Afinal, qual o seu impacto na saúde?

EM RESUMO, o óleo de palma natural é um líquido baço e avermelhado, rico em gordura saturada, mas também em antioxidantes. A sua absorção pelo organismo não lhe confere qualquer característica maléfica para o organismo, principalmente quando consumido dentro das recomendações gerais, ou seja, em que a gordura total contribua para <30% das calorias totais da dieta. O problema hoje em dia é que este óleo, dadas as suas propriedades químicas versáteis, é utilizado numa multiplicidade de produtos alimentares e de higiene e, segundo alguns estudos, na maioria dos casos não é utilizado na sua forma original, sendo frequentemente manipulado para otimizar as suas aplicações industriais, com a consequência de, neste processo, serem produzidos outros compostos, alguns deles cancerígenos. A diminuição do consumo de produtos alimentares processados ajuda a reduzir o risco de efeitos adversos sobre a saúde, por parte do óleo de palma. Por outro lado, o óleo de coco apresenta evidências contraditórias. Os estudos feitos em comparação com manteiga, gorduras vegetais e outras gorduras animais, mostram que o óleo de coco não é melhor do que as gorduras vegetais, mas é melhor do que a manteiga e é semelhante ao óleo de palma.
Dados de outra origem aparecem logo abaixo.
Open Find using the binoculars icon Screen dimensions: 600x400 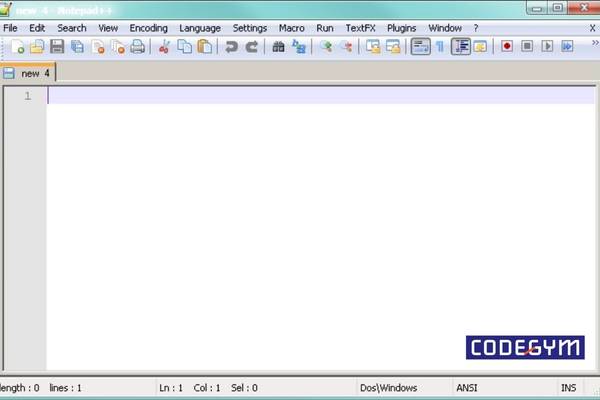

Vantagens adicionais encontradas em algumas populações estudadas devem-se mais ao restante estilo de vida e alimentação do que ao óleo de coco especificamente.

                A conclusão genérica, no que diz respeito à saúde cardiovascular, mantém-se: consuma pouca gordura e, desta, apenas um terço no máximo deve provir de gorduras saturadas: óleo de coco, de palma e manteiga, sejam naturais ou adicionados a alimentos processados.